De laag van het agrarisch-cultuurlandschap:'jonge heide- en broekontginningslandschap'

Voor de laag van het agrarisch-cultuurlandschap is het plangebied gekenmerkt als 'jonge heide- en broekontginningslandschap'. De ontwikkelingen in deze gebieden zijn: schaalvergroting van de bebouwing op agrarische erven; transformatie landbouwerven tot burgererven en de introductie van het 'hobby'-vrijetijds/woon landschap met bijbehorende vormen van grondgebruik en dierhouderij (paardenbakken); werklandschappen veranderen langzaam in vrijetijds- en consumptielandschappen;

door de broze samenhang en de geringe eigen kwaliteit van dit landschapstype valt het landschap uiteen in afzonderlijke onderdelen en/of verschuift het accent in de beleving van de open ruimte naar de (bedrijfs)kavel. De ambitie voor dit gebiedstype is gericht op een stevige impuls aan de ruimtelijke kwaliteit van deze gebieden en in voorkomende gevallen op een transformatie wanneer daar aanleiding toe is. De dragende structuren worden gevormd door landschappelijk raamwerken van lanen, bosstroken en waterlopen, die de rechtlijnige ontginningsstructuren versterken. Binnen deze raamwerken is ruimte voor verdere ontwikkeling van bestaande erven en soms de vestiging van nieuwe erven, mits deze een stevige landschappelijke jas krijgen.

FRAGMENTEN UIT GEGEVENS –
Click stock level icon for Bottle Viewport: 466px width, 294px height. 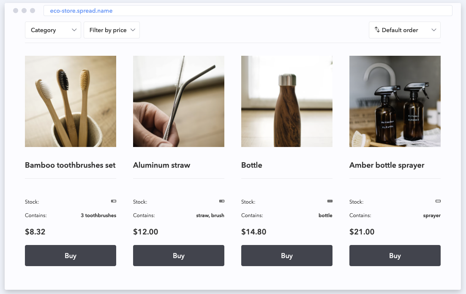tap(330, 201)
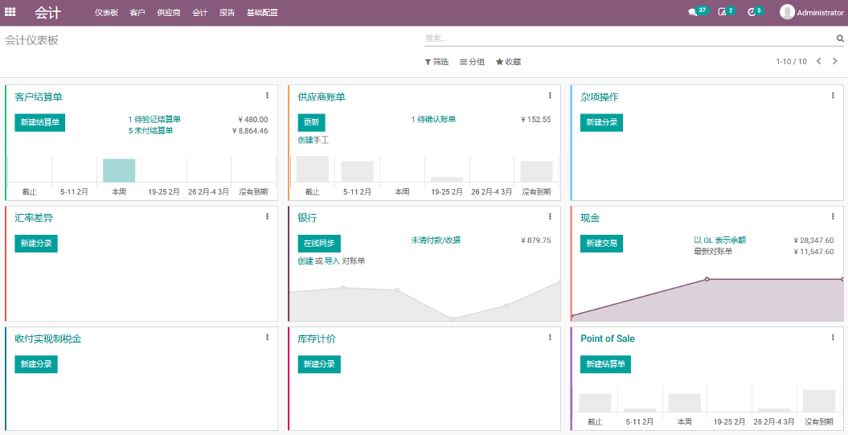The image size is (848, 435).
Task: Open the 基础配置 menu
Action: click(x=262, y=13)
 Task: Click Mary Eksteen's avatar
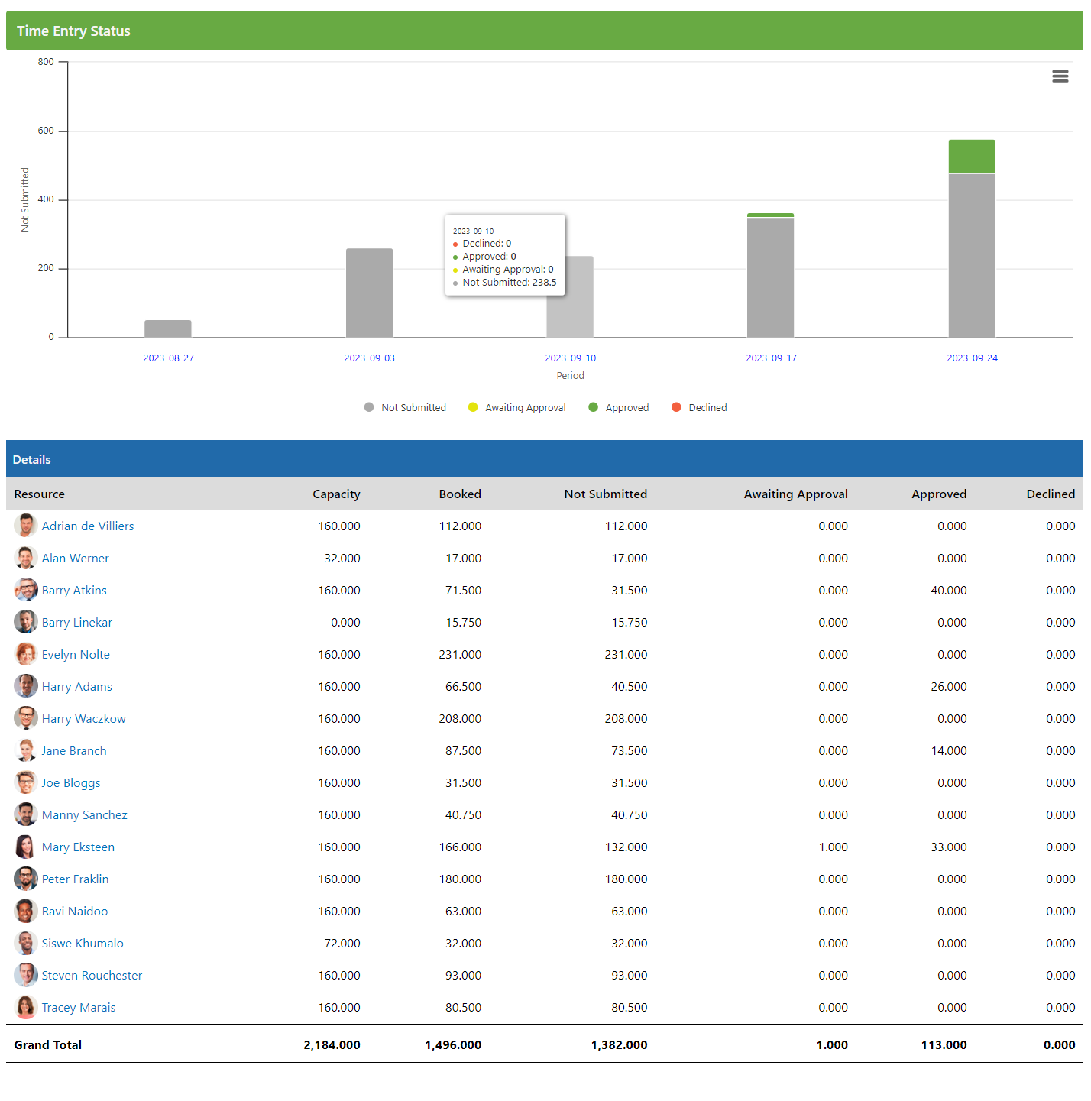tap(25, 847)
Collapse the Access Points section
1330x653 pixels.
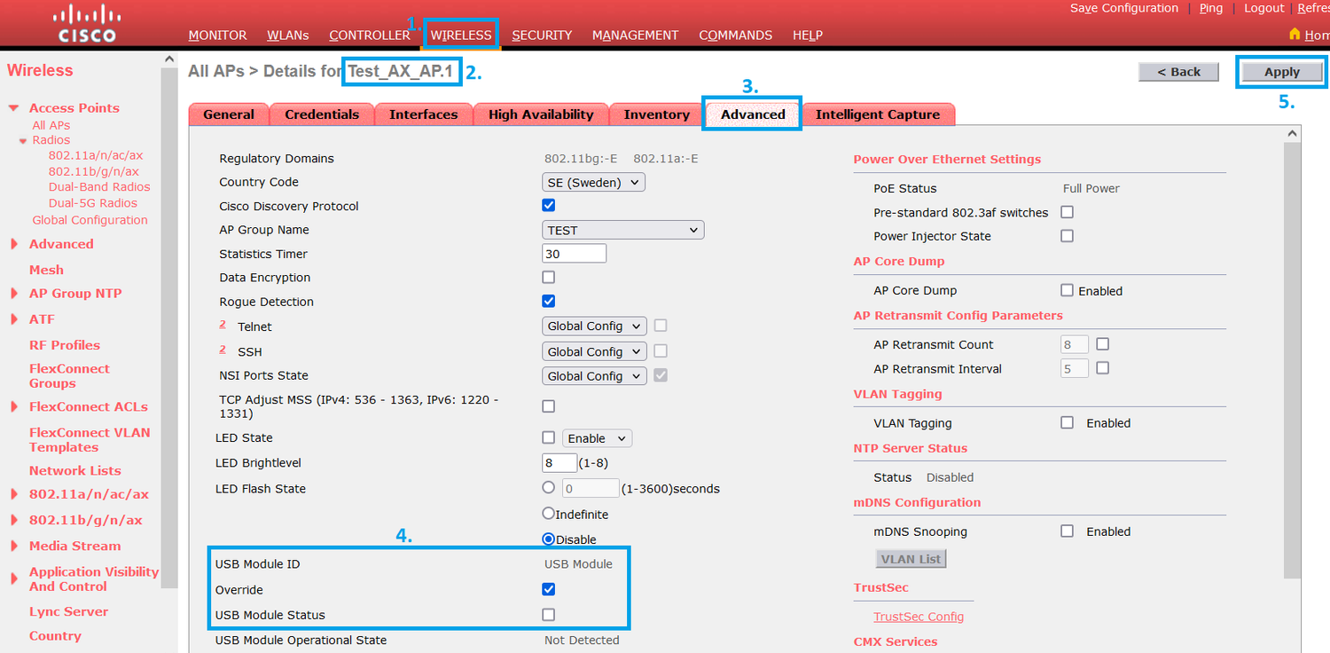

OPDRACHTEN –
(a) Geef bij elke bewering aan of die klopt met het gekozen fragment: (i) het plangebied is gekenmerkt als 'jonge heide- en broekontginningslandschap'; (ii) vrijetijdslandschappen veranderen langzaam in werklandschappen; (iii) nieuwe erven mogen zich altijd vestigen, ongeacht hun landschappelijke inpassing. Antwoord telkens met ja of nee en citeer letterlijk de woorden uit de tekst die de doorslag geven.
(b) Schrijf uit het gekozen fragment letterlijk het deel over dat opent met de woorden waarin "door de broze" staat en afsluit met "landschappelijke jas krijgen.".

ANTWOORDEN PER OPDRACHT –
(a)
(i) Ja: "is het plangebied gekenmerkt als 'jonge heide- en broekontginningslandschap'"
(ii) Nee: "werklandschappen veranderen langzaam in vrijetijds- en consumptielandschappen"
(iii) Nee: "soms de vestiging van nieuwe erven, mits deze een stevige landschappelijke jas krijgen"

(b)
door de broze samenhang en de geringe eigen kwaliteit van dit landschapstype valt het landschap uiteen in afzonderlijke onderdelen en/of verschuift het accent in de beleving van de open ruimte naar de (bedrijfs)kavel. De ambitie voor dit gebiedstype is gericht op een stevige impuls aan de ruimtelijke kwaliteit van deze gebieden en in voorkomende gevallen op een transformatie wanneer daar aanleiding toe is. De dragende structuren worden gevormd door landschappelijk raamwerken van lanen, bosstroken en waterlopen, die de rechtlijnige ontginningsstructuren versterken. Binnen deze raamwerken is ruimte voor verdere ontwikkeling van bestaande erven en soms de vestiging van nieuwe erven, mits deze een stevige landschappelijke jas krijgen.